- Prompt
Check each statement against the passage on agencies and their clients, answering yes or no and quoting the words of the passage that settle it. (a) Clients expect to do little more than tell the agency what they want. (b) The passage assigns the client the job of being clear about expectations. (c) The passage recommends endless reminders as the way to get content from clients.

- Passage provided
_ _ _ _

While there is definitely a large market of agencies suffering from this
problem, I don't think this is the "true" solution.

Clients hire an agency because they just want to pay somebody to build them a
website (or whatever it actually is). When approaching this, they are almost
definitely not thinking at all about having to do anything other than tell the
agency what they want.

This is the client having unrealistic expectations, but they aren't supposed
to be the experts, so it should be on the agency to be clear about those
expectations. Even if you think you're clear about the about of work required
of them, most client will drag their feet to no end on delivering the content.
This is because they have 1,000 other things to do, don't really know where to
even begin, and are getting frustrated because the reason they went to an
agency was because they didn't have the time to deal with this.

Looking at setting up endless reminders as a solution misses the reason they
came to you and loses out on a ton of value. Clients don't want to do this.

_ _ _ _

- Provided material
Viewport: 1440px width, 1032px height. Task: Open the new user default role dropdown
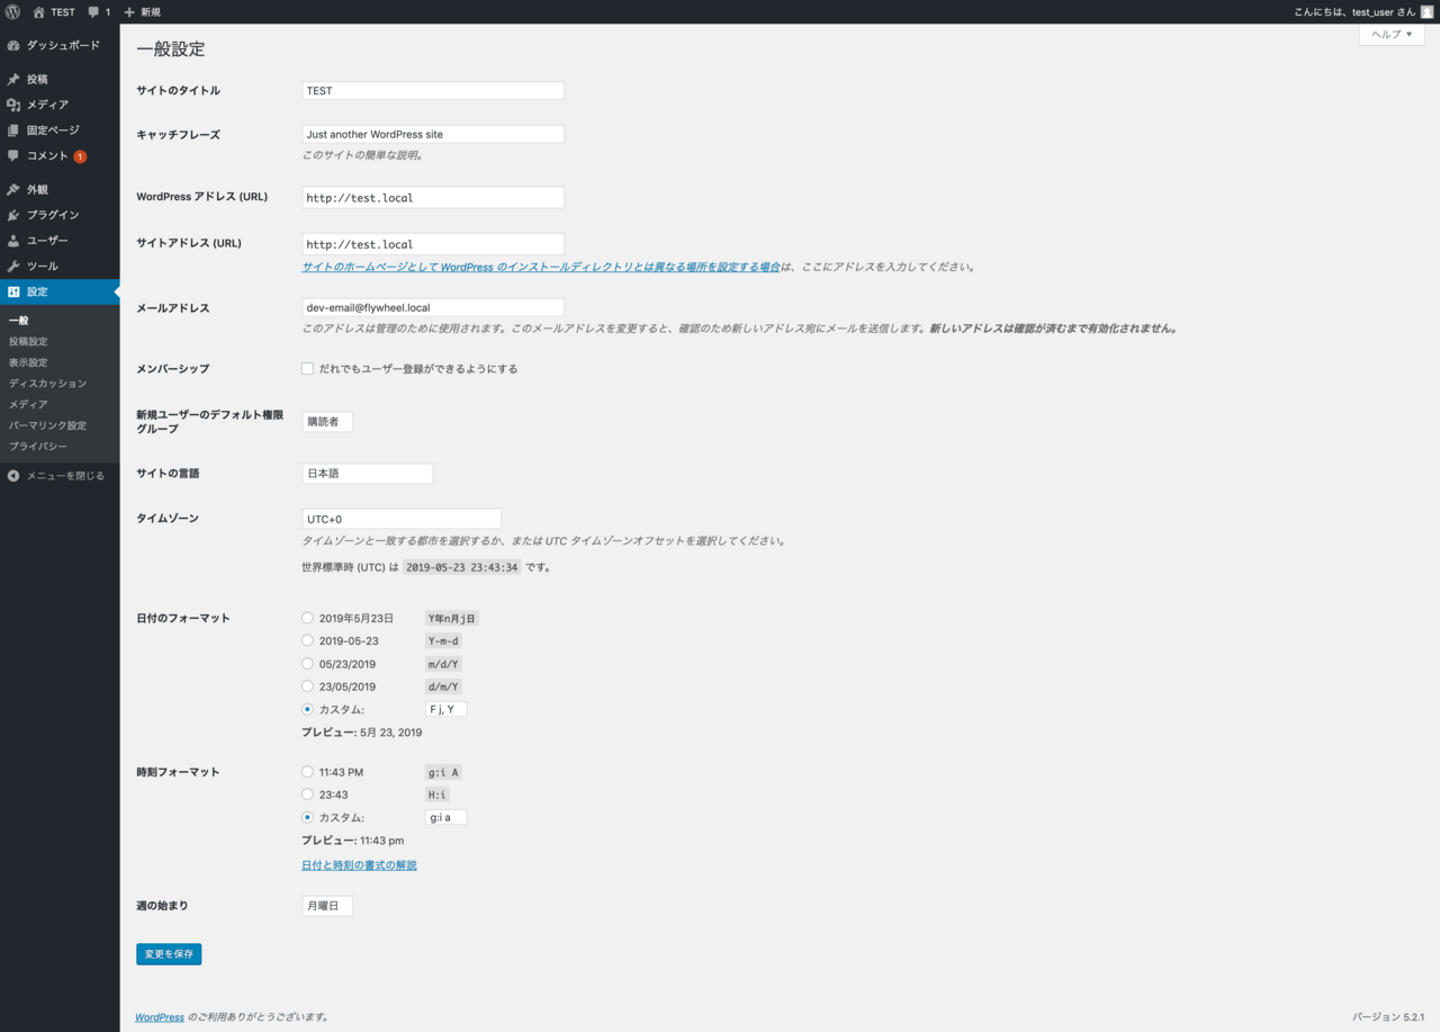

_ _ _ _

- Result for this task
(a) Yes: "they are almost definitely not thinking at all about having to do anything other than tell the agency what they want."
(b) No: "it should be on the agency to be clear about those expectations."
(c) No: "Looking at setting up endless reminders as a solution misses the reason they came to you and loses out on a ton of value."